> [GIVEN TASK]: Please reproduce every line of the data below verbatim, leaving the pictures out.

Collected data entries
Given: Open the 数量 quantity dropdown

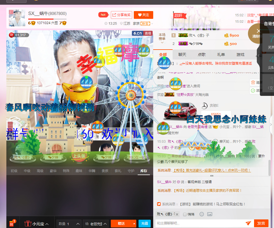Looking at the screenshot, I should 69,223.
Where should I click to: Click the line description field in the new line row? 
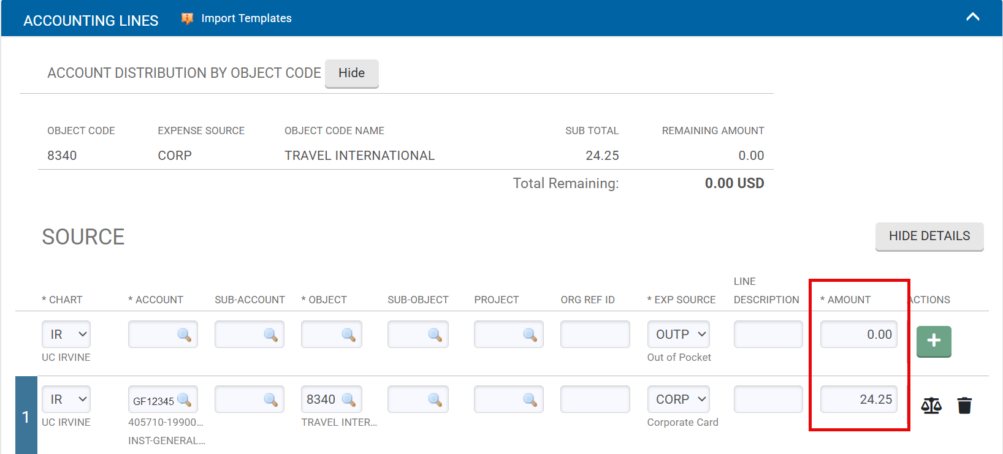point(768,335)
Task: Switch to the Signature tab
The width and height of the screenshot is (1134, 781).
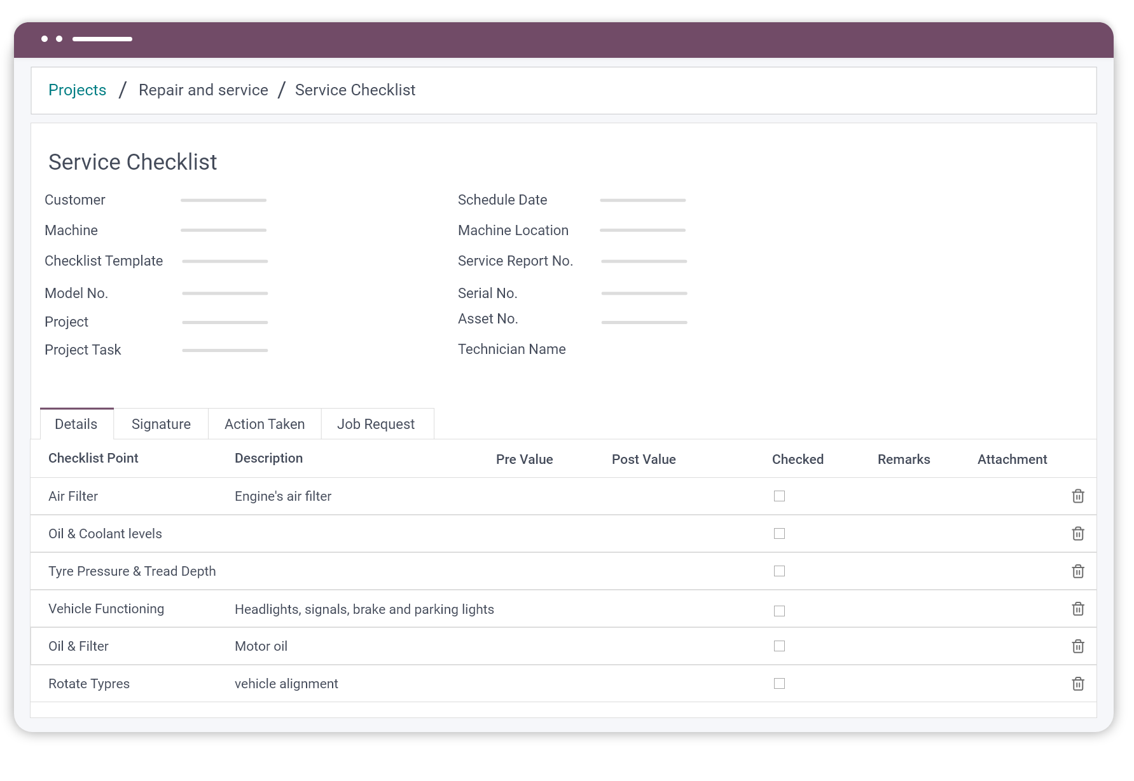Action: point(160,424)
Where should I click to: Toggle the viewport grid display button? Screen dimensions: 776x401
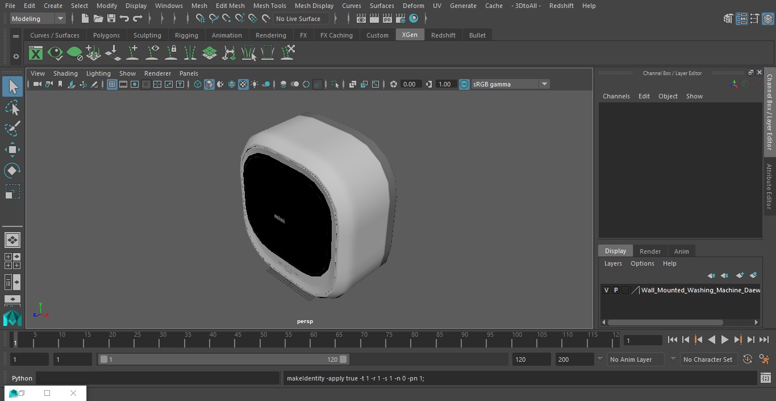(x=112, y=84)
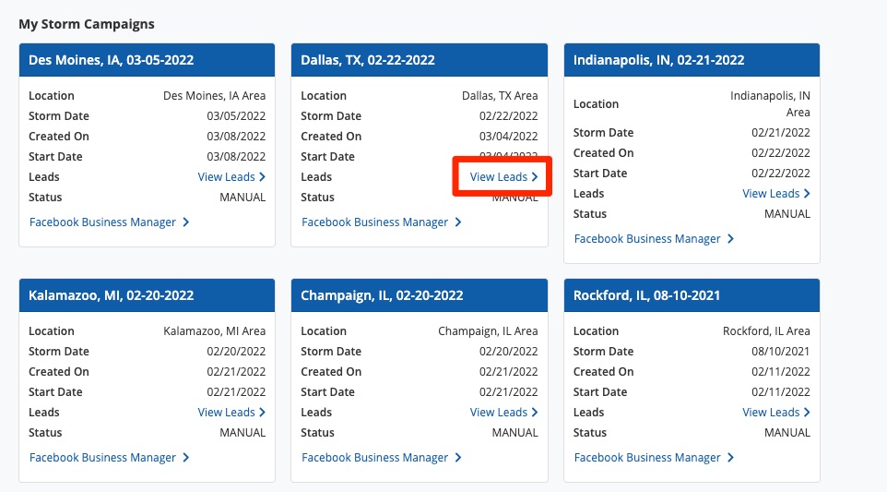Select the Dallas, TX, 02-22-2022 card header

point(419,60)
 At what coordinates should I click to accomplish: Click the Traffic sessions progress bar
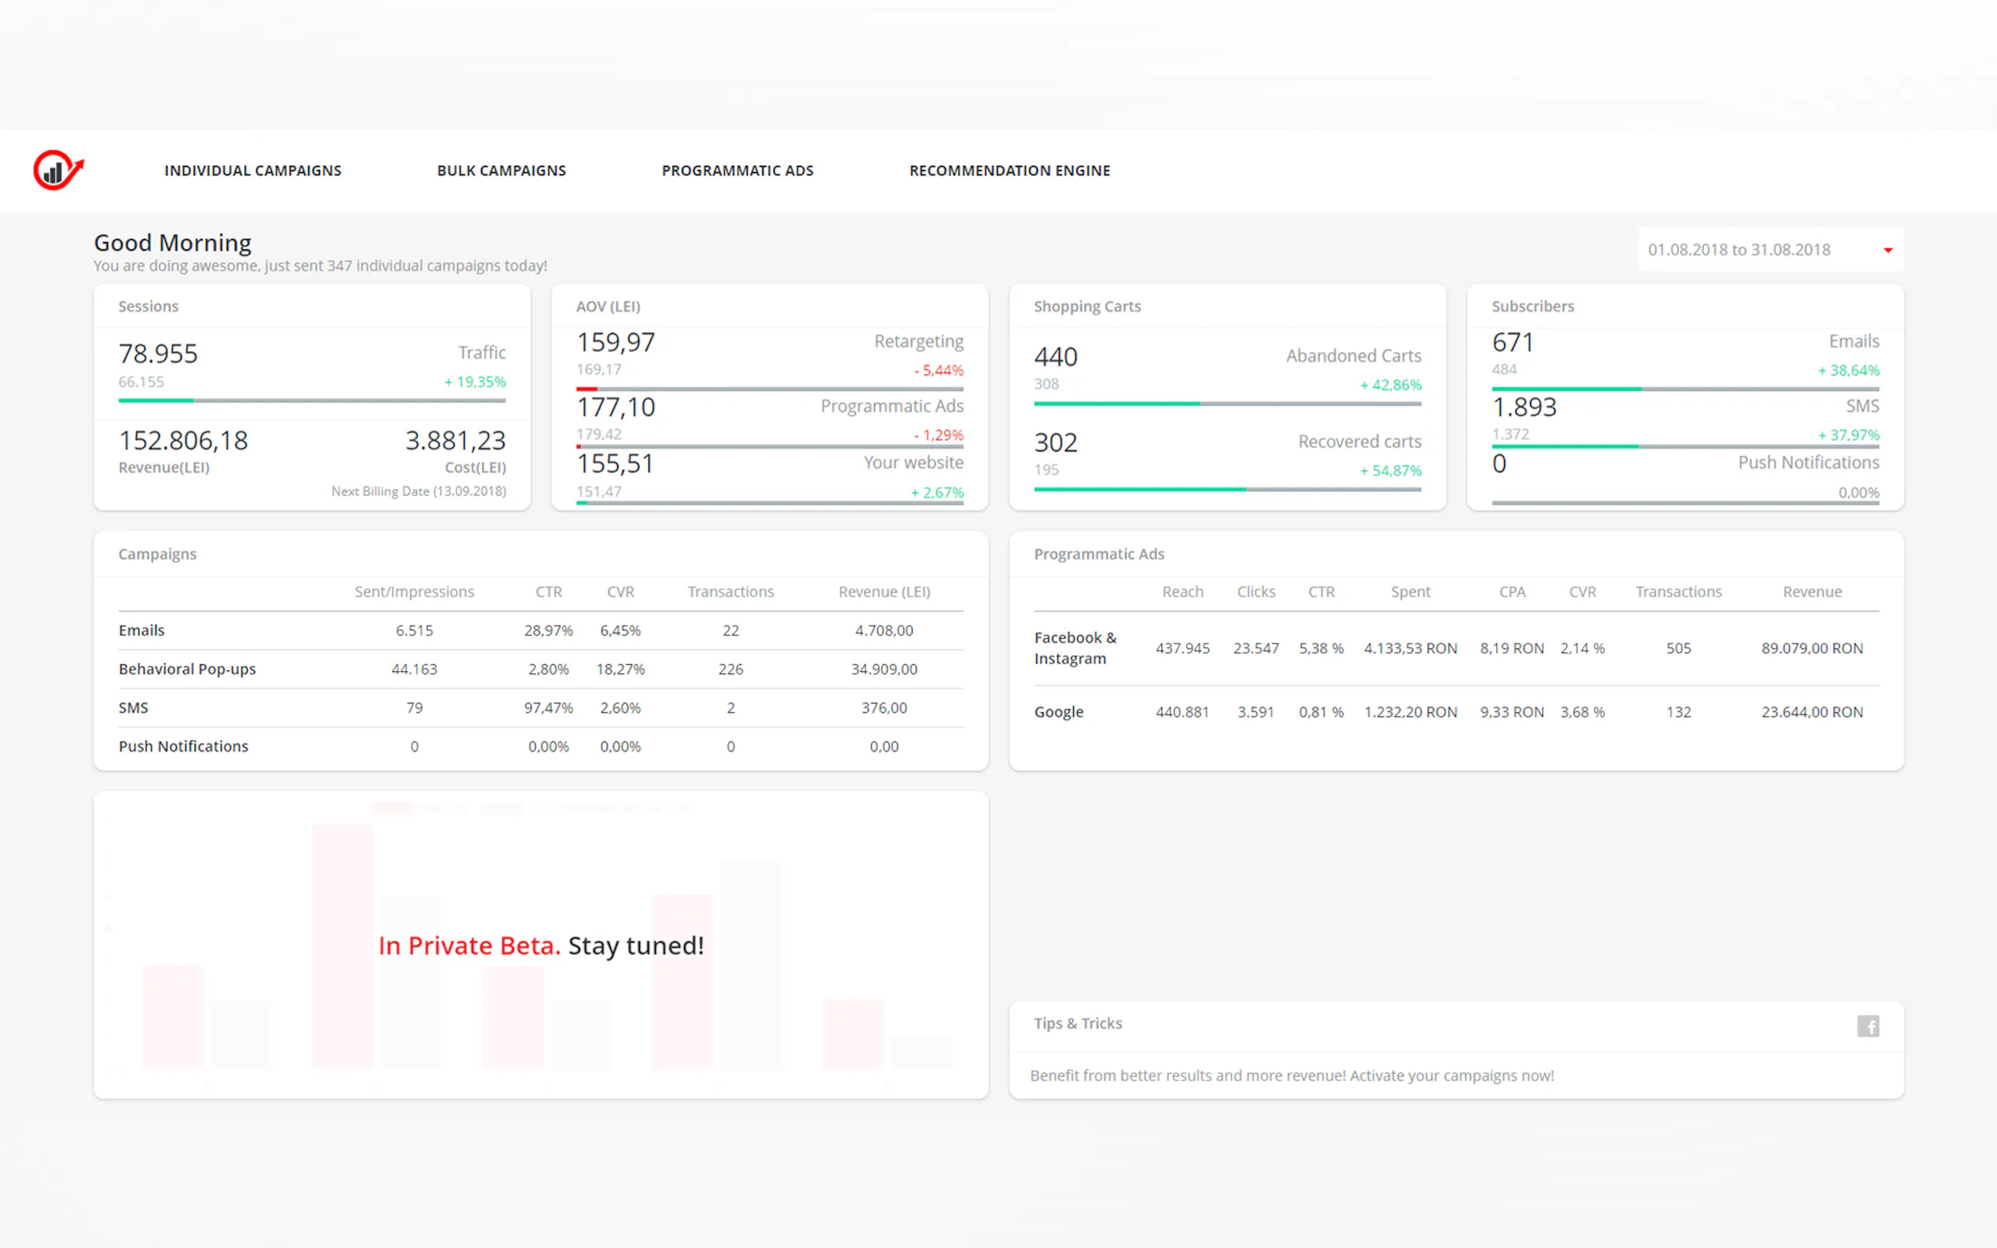pyautogui.click(x=311, y=400)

> [FULL RESPONSE]:
Given: Open the 数量 quantity dropdown

Looking at the screenshot, I should 69,223.
Where should I click to: Click the line description field in the new line row? 
point(768,335)
Task: Switch to the Signature tab
The width and height of the screenshot is (1134, 781).
Action: point(160,424)
Where should I click to: Toggle the viewport grid display button? Screen dimensions: 776x401
(x=112, y=84)
Select the Dallas, TX, 02-22-2022 card header

point(419,60)
 At what coordinates should I click to accomplish: Click the Traffic sessions progress bar
pyautogui.click(x=311, y=400)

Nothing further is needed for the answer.